# Stated task 1
Transcribe the blog post on debt and jail word for word, starting at "Before bankruptcy: Can" and ending at "to their door.".
# Stated task 2
Answer these questions from the blog post on debt and jail:
(a) In what decade was debtor's prison abolished in America?
(b) According to the Wall Street Journal, over how many people were arrested last year in nine big counties?
(c) What is the first paper a person receives in a Virginia debt lawsuit?

Before bankruptcy: Can I go to jail if I ignore this summons?

Posted by / in Before Bankruptcy, warrant in debt / 35 comments

Around 100,000 people a year get arrested because they owe unpaid bills and ignore a court paper.  Does this happen in Virginia.  Yes!

I’m a Virginia bankruptcy lawyer.  About one-third of my clients don’t come to see me until the sheriff brings court papers to their door.

Then it’s panic time!  Here are questions people ask.

“What do these papers mean?”

“Is it too late to file bankruptcy? ”

And the big question, “Can I go to jail?”

First the good news.  In case you didn’t learn this in school, debtor’s prison was abolished in America in the 1830’s. You can’t go to jail for not paying your debts.

Arest for ignoring summons to answer interrogatories

You can't get arrested for not paying your bills. You can get arrested for ignoring court papers.

Here’s the bad news.  You can get arrested for not appearing in court to answer questions from your creditor.

The Wall Street Journal found that over 5,000 people were arrested for that last year in just nine big counties.   (If smaller counties did the same thing, and I hope they don’t, that would calculate to 100,000 arrests each year.)  Wow!

Can that happen to you?  Yes.  Here are the steps that could get your arrested for a debt lawsuit in Virginia.

The first paper you get is a warrant in debt.  Warrant makes it sound worse than it is.  (And just ignoring court papers is never a good idea.)  The warrant in debt cannot get you arrested.  It’s the paper when a bank, credit card company, can loan or debt collector says, “hey, you owe us this money.”  People often  call the lawyer for the creditor when they get a warrant in debt and ask, “do I have to go to court.”  The answer you get is, No.  But when you don’t go to court you admit you owe the money.

Once you miss that first court date, the machinery of the law goes to work to collect money from you.  If the creditor knows where you bank, or where you work, they can file papers for a garnishment.   You get notice of the garnishment about the same time you find out your bank account is frozen or your pay is short.  There’s a court date on the garnishment and people think that’s there chance to dispute it.  It’s not.  That’s the day the bank or your payroll is supposed to turn the money in.  When you didn’t show up at the warrant in debt court date, you automatically gave the creditor the right to garnish you.

# Source data
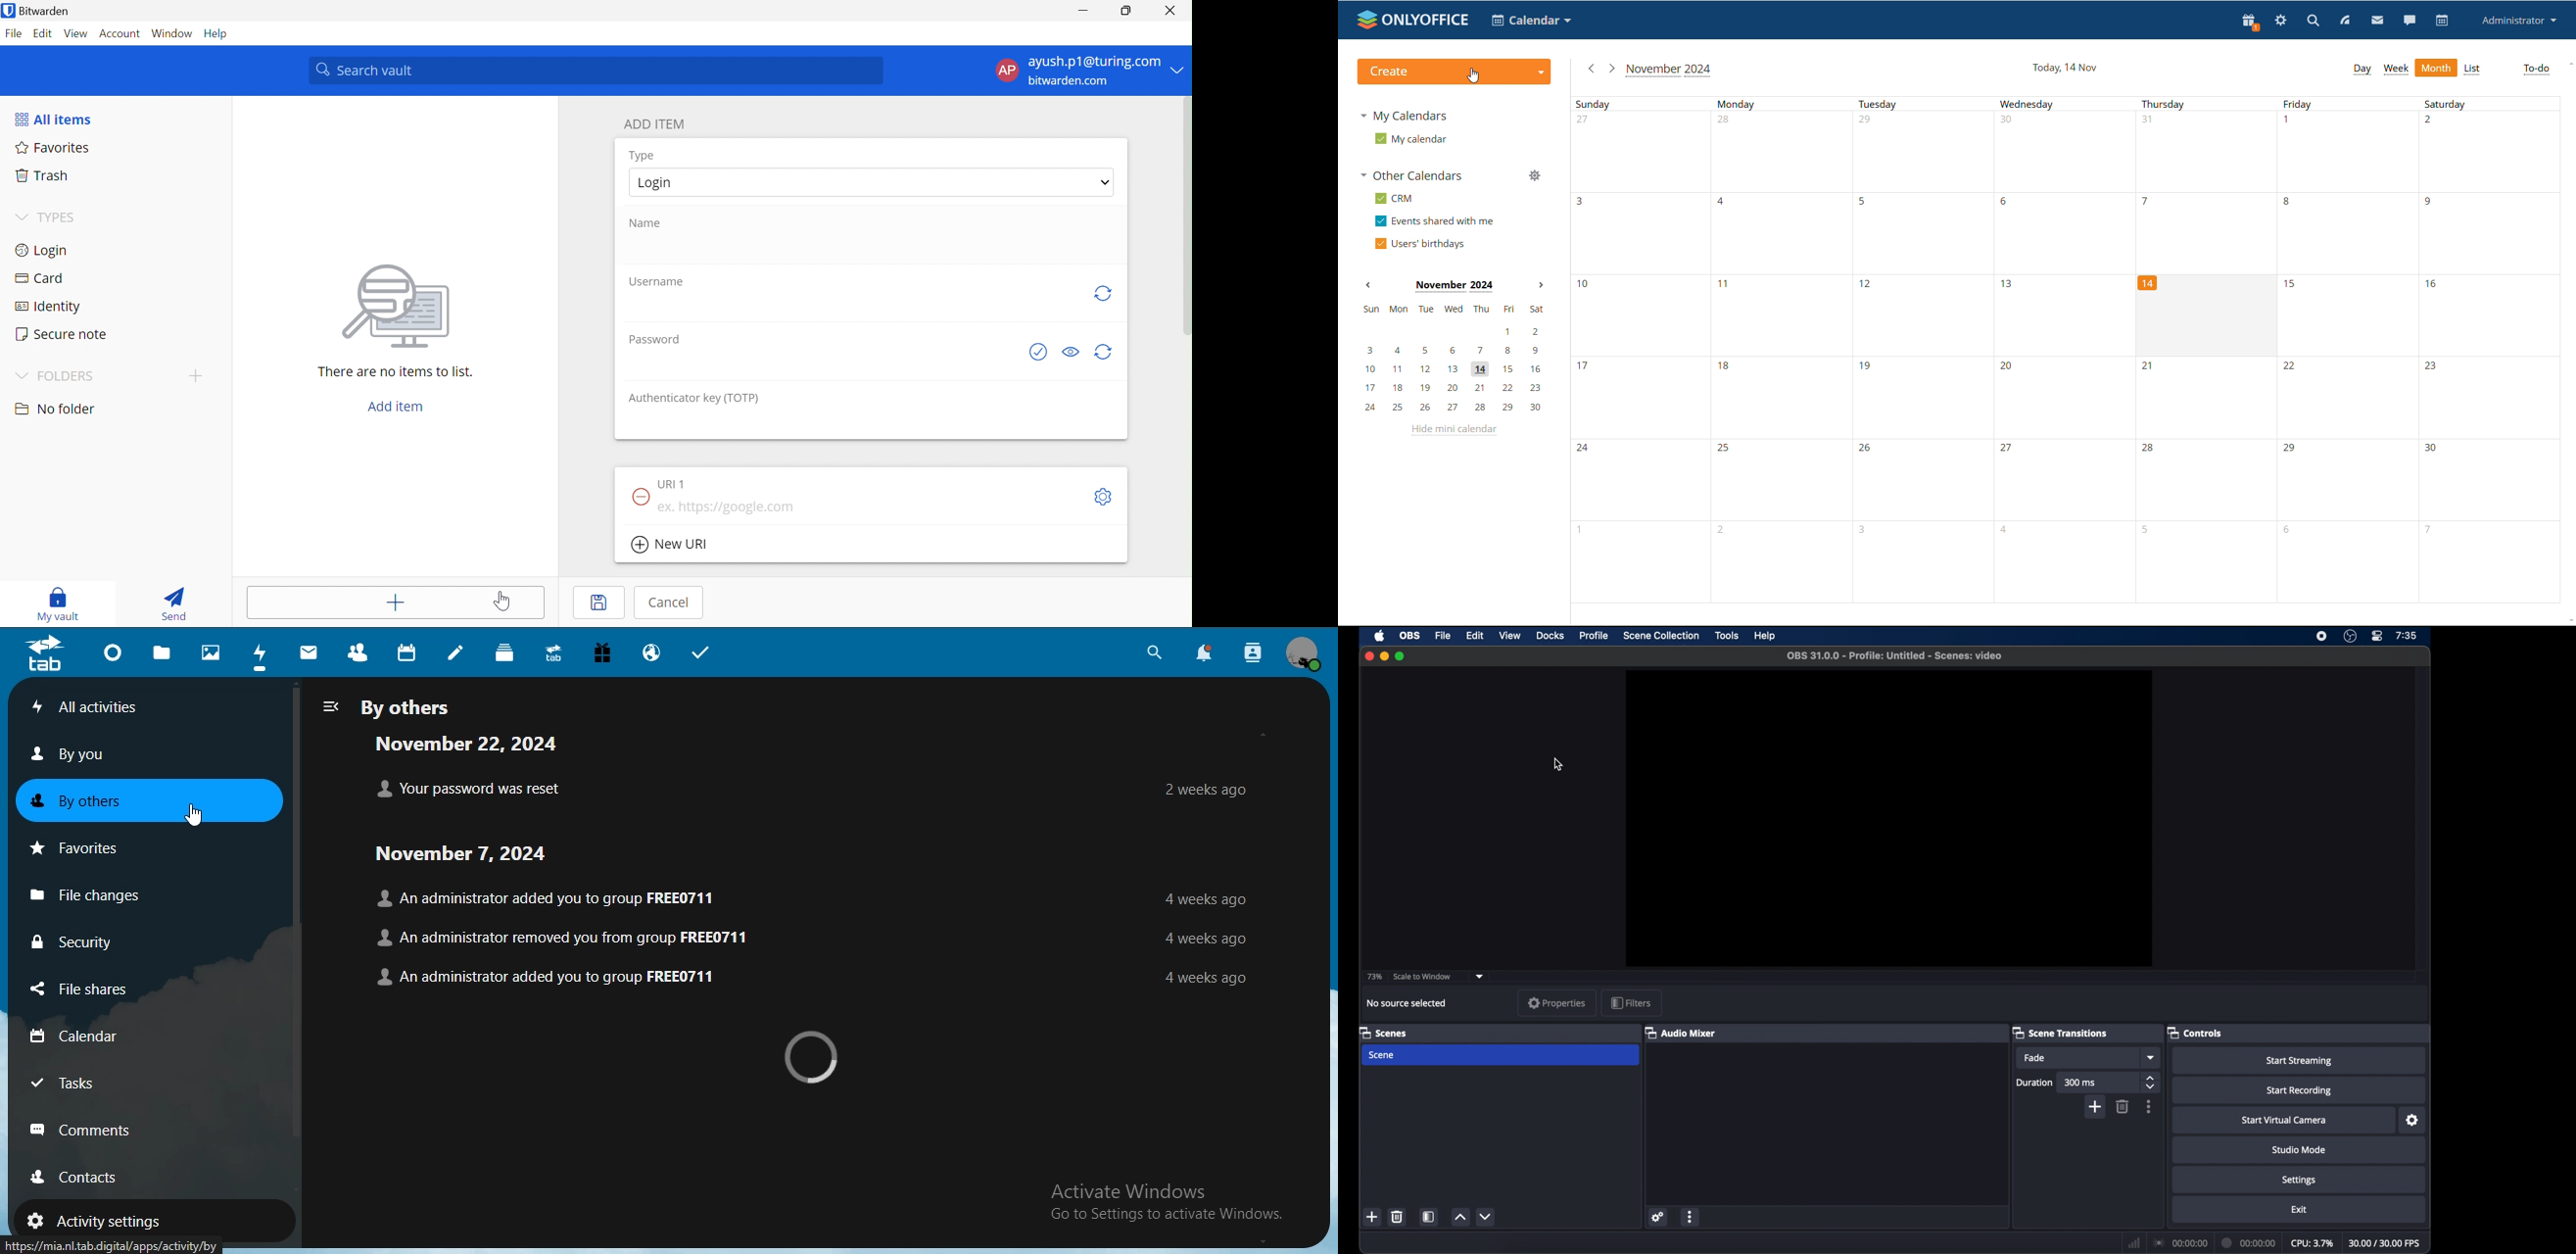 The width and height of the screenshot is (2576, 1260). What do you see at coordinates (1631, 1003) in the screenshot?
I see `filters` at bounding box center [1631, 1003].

# Final result 1
Before bankruptcy: Can I go to jail if I ignore this summons?

Posted by / in Before Bankruptcy, warrant in debt / 35 comments

Around 100,000 people a year get arrested because they owe unpaid bills and ignore a court paper.  Does this happen in Virginia.  Yes!

I’m a Virginia bankruptcy lawyer.  About one-third of my clients don’t come to see me until the sheriff brings court papers to their door.

# Final result 2
(a) The 1830s.
(b) Over 5,000 people.
(c) A warrant in debt.